Una auténtica política liberal en materia lingüística en ningún caso puede surgir del poder público, sino justo al contrario. Es decir, en su ausencia. Así, son los propios individuos, y no las autoridades, los que deben determinar la extensión y predominio en el uso de una u otra lengua sobre el resto. La solución radica, pues, en la privatización de la enseñanza y no en la instauración de un determinado modelo educativo que, en última instancia, siempre dependerá de una imposición política.
Imagínese por un momento un sistema en el que cada centro pueda establecer libremente tanto el programa educativo como los distintos idiomas en los que impartir las materias. En este caso, muchos colegios optarían por el conocimiento de diversas lenguas. Sobre todo, por aquellas que resulten más útiles para el futuro desarrollo profesional de sus alumnos (castellano e inglés, por ejemplo).
Además, la extensión en la enseñanza de un determinado idioma siempre estaría determinado por la demanda real que manifieste la sociedad, y no por la ideología arbitraria de los distintos partidos. De este modo, las familias y los alumnos podrían elegir libremente entre un amplio abanico de centros y ofertas educativas que mejor se ajusten a sus valores y principios culturales. La clave radica, pues, en la privatización absoluta de la educación y su libertad plena en el establecimiento de itinerarios. Las becas y los cheques escolares podrían suplir, en última instancia, el acceso a la educación privada de las familias con escasos recursos económicos.

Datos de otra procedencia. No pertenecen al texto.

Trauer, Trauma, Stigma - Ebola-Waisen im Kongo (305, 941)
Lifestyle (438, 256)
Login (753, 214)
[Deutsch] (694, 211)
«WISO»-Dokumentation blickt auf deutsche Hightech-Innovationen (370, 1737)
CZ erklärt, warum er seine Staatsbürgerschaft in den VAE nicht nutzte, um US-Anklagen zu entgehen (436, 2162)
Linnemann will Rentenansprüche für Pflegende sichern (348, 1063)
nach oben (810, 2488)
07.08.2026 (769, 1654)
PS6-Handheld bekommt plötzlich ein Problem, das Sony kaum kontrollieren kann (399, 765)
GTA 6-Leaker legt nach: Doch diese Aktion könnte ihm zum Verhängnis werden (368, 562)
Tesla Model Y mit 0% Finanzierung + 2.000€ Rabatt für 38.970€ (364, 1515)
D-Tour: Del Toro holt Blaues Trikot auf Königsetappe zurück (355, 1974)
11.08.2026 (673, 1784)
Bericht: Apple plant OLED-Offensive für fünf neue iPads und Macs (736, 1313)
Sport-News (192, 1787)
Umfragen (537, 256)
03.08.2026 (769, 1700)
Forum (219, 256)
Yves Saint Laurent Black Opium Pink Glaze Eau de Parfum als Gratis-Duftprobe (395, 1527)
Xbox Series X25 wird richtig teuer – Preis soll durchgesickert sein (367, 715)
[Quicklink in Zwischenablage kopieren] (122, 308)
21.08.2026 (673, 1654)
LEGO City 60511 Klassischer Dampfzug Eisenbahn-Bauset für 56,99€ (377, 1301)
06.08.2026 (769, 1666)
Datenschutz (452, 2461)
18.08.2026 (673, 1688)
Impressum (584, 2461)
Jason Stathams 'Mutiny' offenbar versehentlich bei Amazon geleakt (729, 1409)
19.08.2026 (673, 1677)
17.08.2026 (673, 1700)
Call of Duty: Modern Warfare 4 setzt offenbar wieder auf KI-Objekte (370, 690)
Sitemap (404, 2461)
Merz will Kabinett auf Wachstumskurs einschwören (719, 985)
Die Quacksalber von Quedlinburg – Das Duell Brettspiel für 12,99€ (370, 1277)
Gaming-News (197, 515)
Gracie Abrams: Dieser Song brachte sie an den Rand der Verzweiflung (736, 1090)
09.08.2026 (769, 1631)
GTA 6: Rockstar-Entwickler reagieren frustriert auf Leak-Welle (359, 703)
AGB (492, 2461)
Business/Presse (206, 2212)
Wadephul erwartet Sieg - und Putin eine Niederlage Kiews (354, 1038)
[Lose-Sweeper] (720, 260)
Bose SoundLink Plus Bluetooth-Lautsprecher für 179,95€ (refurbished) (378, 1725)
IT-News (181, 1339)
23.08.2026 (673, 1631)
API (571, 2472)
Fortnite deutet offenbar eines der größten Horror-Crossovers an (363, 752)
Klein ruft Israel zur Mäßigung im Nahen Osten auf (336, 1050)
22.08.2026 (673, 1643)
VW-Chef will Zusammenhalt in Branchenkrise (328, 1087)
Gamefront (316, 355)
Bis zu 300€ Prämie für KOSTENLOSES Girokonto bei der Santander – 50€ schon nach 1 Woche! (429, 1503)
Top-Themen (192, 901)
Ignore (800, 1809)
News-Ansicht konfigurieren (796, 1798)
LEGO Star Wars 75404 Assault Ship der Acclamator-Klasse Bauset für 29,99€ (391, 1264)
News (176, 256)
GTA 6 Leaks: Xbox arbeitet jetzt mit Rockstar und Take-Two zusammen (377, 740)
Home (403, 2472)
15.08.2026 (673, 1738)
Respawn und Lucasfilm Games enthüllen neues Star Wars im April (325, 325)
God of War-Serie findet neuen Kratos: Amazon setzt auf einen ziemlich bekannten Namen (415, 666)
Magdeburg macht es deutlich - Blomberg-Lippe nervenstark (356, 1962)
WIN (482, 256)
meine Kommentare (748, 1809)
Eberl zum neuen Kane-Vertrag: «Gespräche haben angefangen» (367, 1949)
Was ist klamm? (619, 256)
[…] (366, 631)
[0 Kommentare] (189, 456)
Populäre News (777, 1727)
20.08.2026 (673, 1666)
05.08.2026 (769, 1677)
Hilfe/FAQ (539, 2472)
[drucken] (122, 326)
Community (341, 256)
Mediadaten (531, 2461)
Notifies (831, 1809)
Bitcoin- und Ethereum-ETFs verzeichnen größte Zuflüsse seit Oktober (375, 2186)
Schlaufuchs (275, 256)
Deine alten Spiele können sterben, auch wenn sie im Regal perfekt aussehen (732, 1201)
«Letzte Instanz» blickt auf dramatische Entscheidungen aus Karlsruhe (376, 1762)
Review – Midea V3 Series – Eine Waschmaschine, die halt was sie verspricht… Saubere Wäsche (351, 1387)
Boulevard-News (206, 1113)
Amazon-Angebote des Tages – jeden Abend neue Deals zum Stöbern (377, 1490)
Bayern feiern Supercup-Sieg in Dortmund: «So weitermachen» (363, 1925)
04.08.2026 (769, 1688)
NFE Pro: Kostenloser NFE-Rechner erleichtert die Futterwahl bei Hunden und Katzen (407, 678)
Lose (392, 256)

Y es que, al igual que en el resto de ámbitos, tan sólo un sistema educativo basado en la libertad de individuos y empresas puede satisfacer de un modo correcto los múltiples y variados intereses que están en juego. Por el contrario, las alternativas que parten del poder público, además de resultar ineficientes, siempre correrían el riesgo de culminar en un modelo fascista en el que la voluntad política termine por anular los derechos inalienables de las personas.